Stored dataset rows:
──────────

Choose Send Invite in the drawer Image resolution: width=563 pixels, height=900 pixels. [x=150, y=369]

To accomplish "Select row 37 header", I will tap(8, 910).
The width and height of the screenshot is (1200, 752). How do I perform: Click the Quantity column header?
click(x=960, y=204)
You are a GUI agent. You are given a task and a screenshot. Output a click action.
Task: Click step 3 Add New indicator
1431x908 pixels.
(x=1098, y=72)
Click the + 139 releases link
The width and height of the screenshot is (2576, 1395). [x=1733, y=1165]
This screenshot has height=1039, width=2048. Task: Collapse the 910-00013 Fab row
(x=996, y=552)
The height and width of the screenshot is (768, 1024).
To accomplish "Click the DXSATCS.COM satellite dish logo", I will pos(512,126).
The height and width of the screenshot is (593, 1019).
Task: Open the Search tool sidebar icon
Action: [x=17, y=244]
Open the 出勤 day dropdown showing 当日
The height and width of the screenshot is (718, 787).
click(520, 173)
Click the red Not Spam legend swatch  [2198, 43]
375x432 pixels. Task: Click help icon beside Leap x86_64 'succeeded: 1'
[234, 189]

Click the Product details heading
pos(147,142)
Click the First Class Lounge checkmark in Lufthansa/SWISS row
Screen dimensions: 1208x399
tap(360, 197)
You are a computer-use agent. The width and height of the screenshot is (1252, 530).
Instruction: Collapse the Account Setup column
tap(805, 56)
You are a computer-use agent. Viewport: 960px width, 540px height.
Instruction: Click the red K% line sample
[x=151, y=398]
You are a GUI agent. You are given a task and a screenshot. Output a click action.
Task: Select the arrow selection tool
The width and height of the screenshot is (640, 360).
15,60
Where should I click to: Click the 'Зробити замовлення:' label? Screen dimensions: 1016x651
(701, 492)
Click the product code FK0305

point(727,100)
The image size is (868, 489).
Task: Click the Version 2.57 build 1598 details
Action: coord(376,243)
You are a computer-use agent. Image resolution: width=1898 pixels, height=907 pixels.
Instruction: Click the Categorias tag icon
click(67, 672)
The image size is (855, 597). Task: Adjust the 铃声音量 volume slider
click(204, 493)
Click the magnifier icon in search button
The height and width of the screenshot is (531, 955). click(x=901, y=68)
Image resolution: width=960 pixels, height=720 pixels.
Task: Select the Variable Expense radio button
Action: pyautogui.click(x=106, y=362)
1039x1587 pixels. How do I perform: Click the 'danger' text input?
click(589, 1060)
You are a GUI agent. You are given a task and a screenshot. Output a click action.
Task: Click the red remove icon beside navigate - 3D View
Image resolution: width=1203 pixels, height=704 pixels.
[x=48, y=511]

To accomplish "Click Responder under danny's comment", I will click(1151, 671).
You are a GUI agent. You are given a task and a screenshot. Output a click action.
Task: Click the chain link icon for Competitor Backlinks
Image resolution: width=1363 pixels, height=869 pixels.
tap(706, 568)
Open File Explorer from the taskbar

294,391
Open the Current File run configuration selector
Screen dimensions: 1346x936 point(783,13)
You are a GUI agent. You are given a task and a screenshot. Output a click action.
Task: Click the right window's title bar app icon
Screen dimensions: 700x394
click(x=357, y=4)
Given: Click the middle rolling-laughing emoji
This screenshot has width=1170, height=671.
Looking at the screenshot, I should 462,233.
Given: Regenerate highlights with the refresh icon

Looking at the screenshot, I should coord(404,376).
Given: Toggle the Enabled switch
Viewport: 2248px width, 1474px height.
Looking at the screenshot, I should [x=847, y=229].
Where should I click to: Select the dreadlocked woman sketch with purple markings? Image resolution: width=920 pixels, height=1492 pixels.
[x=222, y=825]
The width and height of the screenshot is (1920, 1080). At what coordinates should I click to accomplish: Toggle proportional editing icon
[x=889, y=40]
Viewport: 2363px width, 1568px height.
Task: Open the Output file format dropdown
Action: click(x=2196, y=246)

──────────

TASK OBJECTIVE: Repeat the rows above word for word.

FULL SOLUTION:
Choose Send Invite in the drawer Image resolution: width=563 pixels, height=900 pixels. [x=150, y=369]

To accomplish "Select row 37 header", I will tap(8, 910).
The width and height of the screenshot is (1200, 752). How do I perform: Click the Quantity column header?
click(x=960, y=204)
You are a GUI agent. You are given a task and a screenshot. Output a click action.
Task: Click step 3 Add New indicator
1431x908 pixels.
(x=1098, y=72)
Click the + 139 releases link
The width and height of the screenshot is (2576, 1395). [x=1733, y=1165]
This screenshot has height=1039, width=2048. Task: Collapse the 910-00013 Fab row
(x=996, y=552)
The height and width of the screenshot is (768, 1024).
To accomplish "Click the DXSATCS.COM satellite dish logo", I will pos(512,126).
The height and width of the screenshot is (593, 1019).
Task: Open the Search tool sidebar icon
Action: [x=17, y=244]
Open the 出勤 day dropdown showing 当日
The height and width of the screenshot is (718, 787).
click(520, 173)
Click the red Not Spam legend swatch  [2198, 43]
375x432 pixels. Task: Click help icon beside Leap x86_64 'succeeded: 1'
[234, 189]

Click the Product details heading
pos(147,142)
Click the First Class Lounge checkmark in Lufthansa/SWISS row
Screen dimensions: 1208x399
tap(360, 197)
You are a computer-use agent. The width and height of the screenshot is (1252, 530).
Instruction: Collapse the Account Setup column
tap(805, 56)
You are a computer-use agent. Viewport: 960px width, 540px height.
Instruction: Click the red K% line sample
[x=151, y=398]
You are a GUI agent. You are given a task and a screenshot. Output a click action.
Task: Select the arrow selection tool
The width and height of the screenshot is (640, 360).
15,60
Where should I click to: Click the 'Зробити замовлення:' label? Screen dimensions: 1016x651
(701, 492)
Click the product code FK0305

point(727,100)
The image size is (868, 489).
Task: Click the Version 2.57 build 1598 details
Action: coord(376,243)
You are a computer-use agent. Image resolution: width=1898 pixels, height=907 pixels.
Instruction: Click the Categorias tag icon
click(67, 672)
The image size is (855, 597). Task: Adjust the 铃声音量 volume slider
click(204, 493)
Click the magnifier icon in search button
The height and width of the screenshot is (531, 955). click(x=901, y=68)
Image resolution: width=960 pixels, height=720 pixels.
Task: Select the Variable Expense radio button
Action: pyautogui.click(x=106, y=362)
1039x1587 pixels. How do I perform: Click the 'danger' text input?
click(589, 1060)
You are a GUI agent. You are given a task and a screenshot. Output a click action.
Task: Click the red remove icon beside navigate - 3D View
Image resolution: width=1203 pixels, height=704 pixels.
[x=48, y=511]

To accomplish "Click Responder under danny's comment", I will click(1151, 671).
You are a GUI agent. You are given a task and a screenshot. Output a click action.
Task: Click the chain link icon for Competitor Backlinks
Image resolution: width=1363 pixels, height=869 pixels.
tap(706, 568)
Open File Explorer from the taskbar

294,391
Open the Current File run configuration selector
Screen dimensions: 1346x936 point(783,13)
You are a GUI agent. You are given a task and a screenshot. Output a click action.
Task: Click the right window's title bar app icon
Screen dimensions: 700x394
click(x=357, y=4)
Given: Click the middle rolling-laughing emoji
This screenshot has width=1170, height=671.
Looking at the screenshot, I should 462,233.
Given: Regenerate highlights with the refresh icon

Looking at the screenshot, I should coord(404,376).
Given: Toggle the Enabled switch
Viewport: 2248px width, 1474px height.
Looking at the screenshot, I should [x=847, y=229].
Where should I click to: Select the dreadlocked woman sketch with purple markings? Image resolution: width=920 pixels, height=1492 pixels.
[x=222, y=825]
The width and height of the screenshot is (1920, 1080). At what coordinates should I click to accomplish: Toggle proportional editing icon
[x=889, y=40]
Viewport: 2363px width, 1568px height.
Task: Open the Output file format dropdown
Action: click(x=2196, y=246)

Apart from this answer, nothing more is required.